Meteor, a startup that provides a modern, open-source platform for software developers to build Web apps, just nabbed $11.2 million dollars in a Series A round led by Andreessen Horowitz.The company’s main product simplifies and modernizes the process of writing Web software. It assumes that clients, whether desktop Web browsers or smartphones, can efficiently run JavaScript code and talk to a variety of cloud services from the likes of Amazon and Facebook. “Hot” code updates can be pushed live right away, rather than waiting a day or a week for conventional deployment cycles.

Meteor is a software-development company developing software for software developers, in other words—exactly the kind of business that Andreessen Horowitz likes to back.

Marc Andreessen, the cofounder of Netscape, likes to say that “software is eating the world“—so he’s been backing companies like Meteor and GitHub that help that trend along.

Matrix Partners and a wide range of angel investors also invested in the round.

Meteor is run by Nick Martin and Geoff Schmidt, both cofounders of MixApp, along with David Greenspan, cofounder of AppJet.

“The Meteor framework solves all of these problems.
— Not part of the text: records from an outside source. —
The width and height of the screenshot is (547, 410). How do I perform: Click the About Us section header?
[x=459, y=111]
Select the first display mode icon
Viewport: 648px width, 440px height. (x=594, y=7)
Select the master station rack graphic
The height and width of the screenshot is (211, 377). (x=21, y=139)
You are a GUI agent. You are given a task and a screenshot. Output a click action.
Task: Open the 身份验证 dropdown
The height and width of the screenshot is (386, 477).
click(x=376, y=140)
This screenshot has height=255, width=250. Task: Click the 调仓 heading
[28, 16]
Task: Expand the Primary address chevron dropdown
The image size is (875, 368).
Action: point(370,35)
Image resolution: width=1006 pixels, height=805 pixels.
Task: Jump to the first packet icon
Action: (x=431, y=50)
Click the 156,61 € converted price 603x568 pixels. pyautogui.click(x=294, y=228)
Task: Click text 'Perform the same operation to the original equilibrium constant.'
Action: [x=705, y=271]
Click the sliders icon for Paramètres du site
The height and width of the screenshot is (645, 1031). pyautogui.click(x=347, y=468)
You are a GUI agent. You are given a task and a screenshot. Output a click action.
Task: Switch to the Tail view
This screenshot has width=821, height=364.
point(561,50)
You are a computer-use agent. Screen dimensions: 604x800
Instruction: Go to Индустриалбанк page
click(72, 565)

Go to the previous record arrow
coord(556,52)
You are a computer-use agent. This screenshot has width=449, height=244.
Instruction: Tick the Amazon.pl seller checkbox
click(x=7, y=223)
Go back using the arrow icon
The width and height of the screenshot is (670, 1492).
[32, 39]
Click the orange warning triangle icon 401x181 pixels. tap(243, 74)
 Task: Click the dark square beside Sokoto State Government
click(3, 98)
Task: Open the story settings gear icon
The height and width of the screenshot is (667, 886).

Meteor makes real-time application development dramatically faster and more approachable,” Andreessen Horowitz partner Peter Levine wrote in a blog post about the investment. “The result is real-time, cloud-based Web apps that are scalable, secure and distributed by design.

“We see this technology as fundamentally important to the future of the Web. Through this investment in Meteor, as well as our recent investment in GitHub, we at [Andreessen Horowitz] are excited to help developers build the next generation of applications.”

The funding comes less than a month after Andreessen Horowitz invested a record setting $100 million in GitHub, another startup focused on providing programmers a place to keep codes along with providing a platform for working on open-source projects.

Meteor hopes to make money with an upcoming product named Galaxy, an environment that will let enterprises securely deploy Meteor code within private corporate networks.